## Your instructions
Copy verbatim the span of lines beginning at the line that contains "1280x720 pixels." and ending with the final line of the data. Exclude pictures from the copy.

## Records drawn from a dataset
▼
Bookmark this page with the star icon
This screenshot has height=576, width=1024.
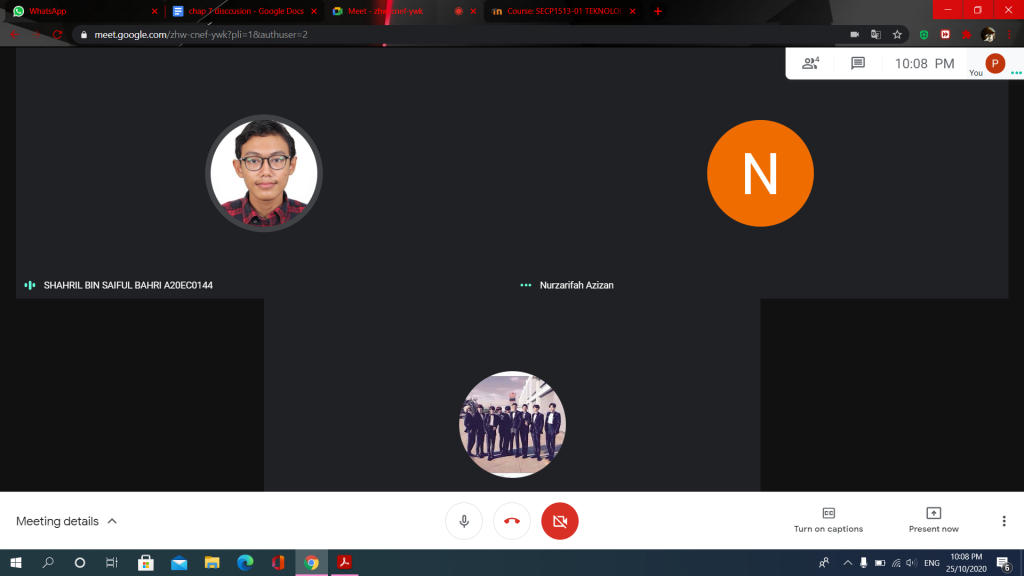(x=897, y=34)
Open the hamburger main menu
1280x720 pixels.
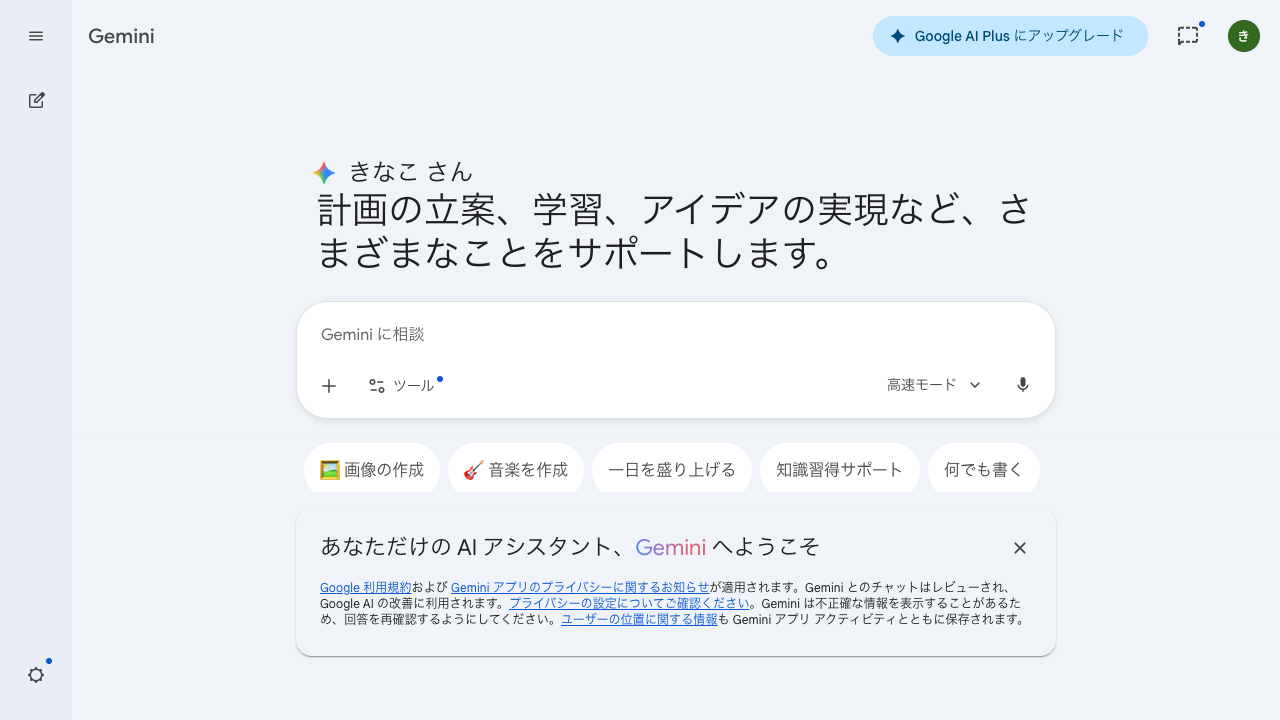coord(36,36)
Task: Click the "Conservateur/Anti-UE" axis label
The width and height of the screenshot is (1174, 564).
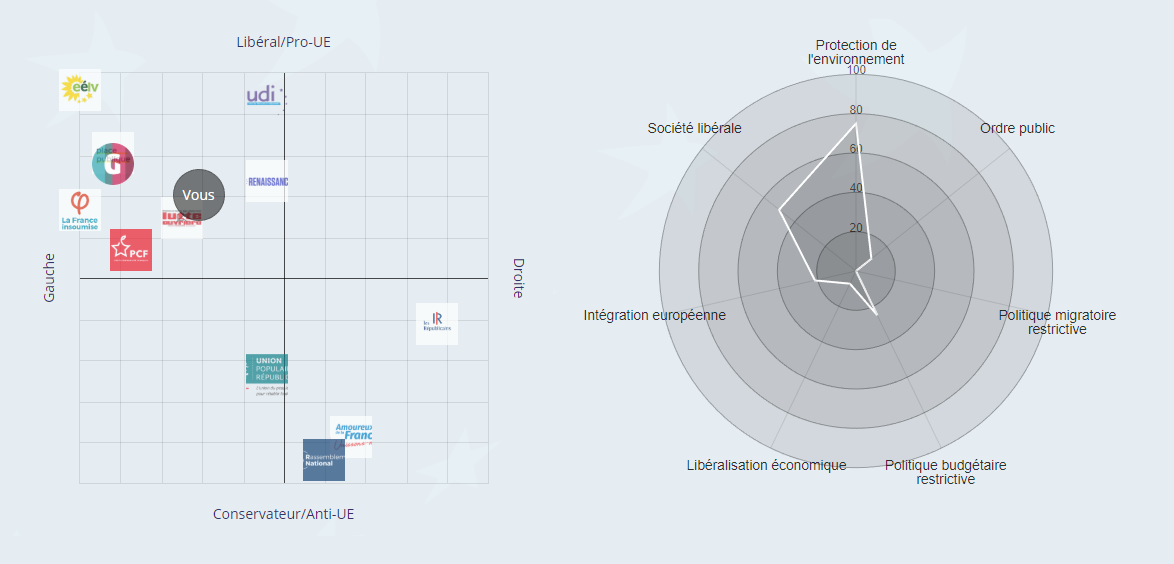Action: pyautogui.click(x=283, y=514)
▲
## Response box
1280x720 pixels.
coord(36,36)
Task: Click the "Conservateur/Anti-UE" axis label
The width and height of the screenshot is (1174, 564).
Action: pyautogui.click(x=283, y=514)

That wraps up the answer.